Wednesday, October 20, 2010

We are Far too Easily Pleased

One of the most important things I ever read on my pilgrimage toward Christian Hedonism was from a sermon preached by C. S. Lewis in 1941. He said:  
That’s it! The enemy of worship is not that our desire for pleasure is too
strong, but too weak! We have settled for a home, a family, a few friends, a job, a
television, a microwave oven, an occasional night out, a yearly vacation, and perhaps
a new personal computer. We have accustomed ourselves to such meager,
short-lived pleasures that our capacity for joy has shriveled. And so our worship
has shriveled. Many can scarcely imagine what is meant by “a holiday at the
sea”—worshiping the living God!

John Piper - Desiring God

"If there lurks in most modern minds the notion that to desire our own good and earnestly to hope for the enjoyment of it is a bad thing, I submit that this notion has crept in from Kant and the Stoics and is no part of the Christian faith.
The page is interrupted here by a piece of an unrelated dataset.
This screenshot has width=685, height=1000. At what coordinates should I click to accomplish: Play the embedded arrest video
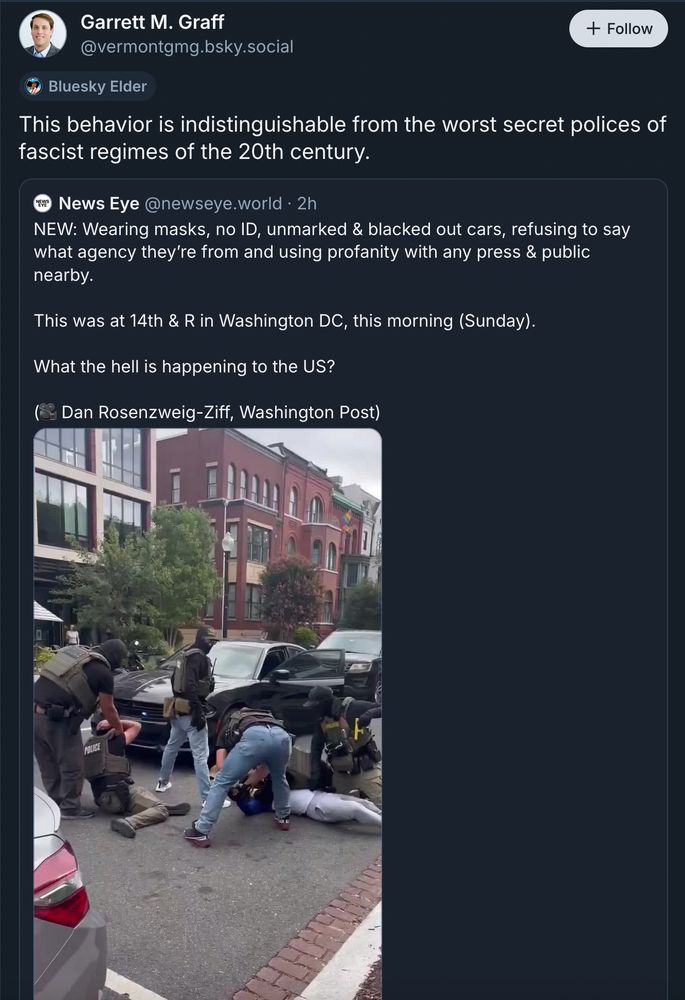tap(206, 715)
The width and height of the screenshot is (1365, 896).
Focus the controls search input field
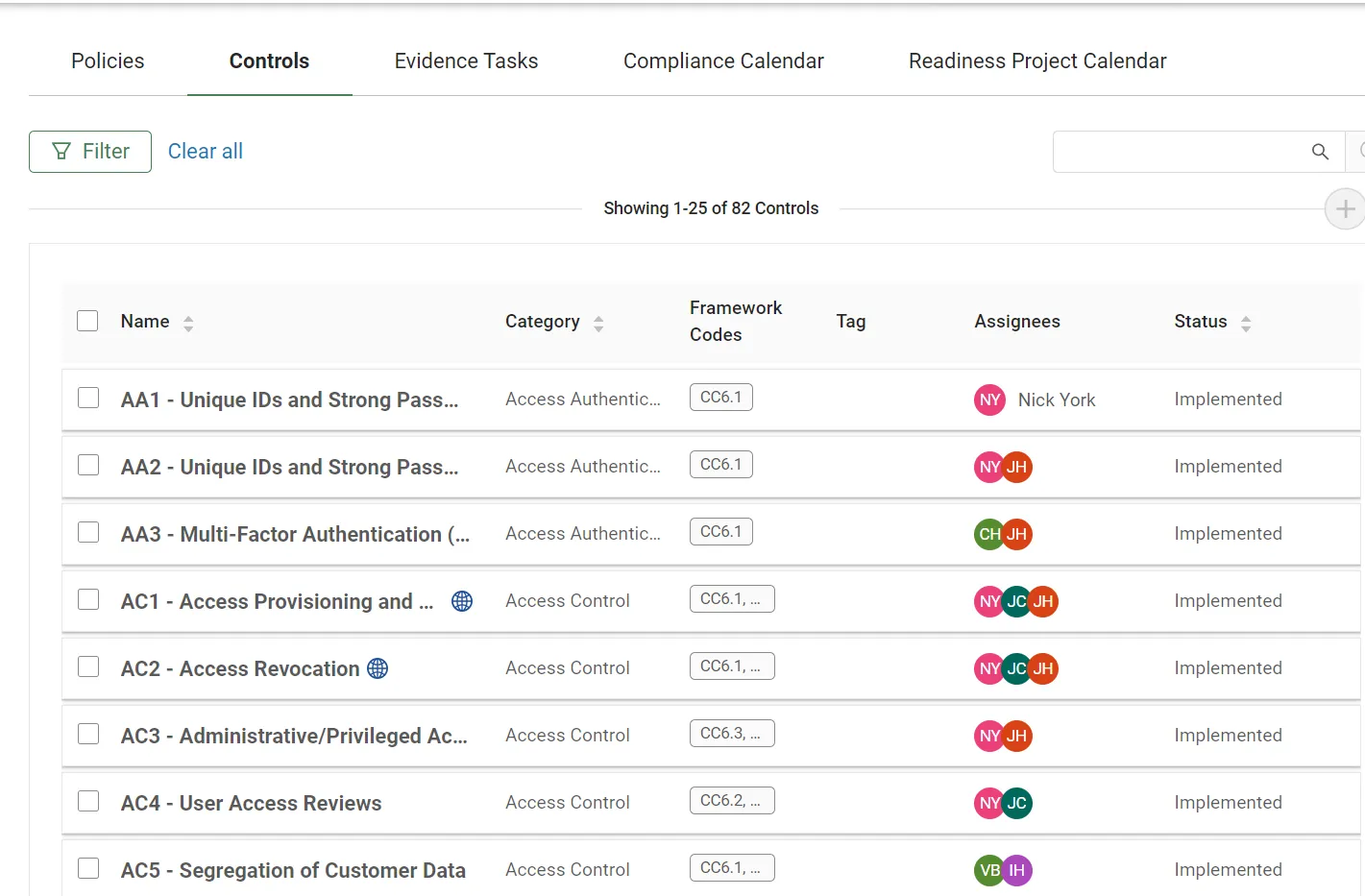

Indeed, if we consider the unblushing promises of reward and the staggering nature of the rewards promised in the Gospels, it would seem that our Lord finds our desires, not too strong, but too weak. We are half-hearted creatures, fooling about with drink and sex and ambition when infinite joy is offered us, like an ignorant child who wants to go on making mud pies in a slum because he cannot imagine what is meant by the offer of a holiday at the sea. We are far too easily pleased."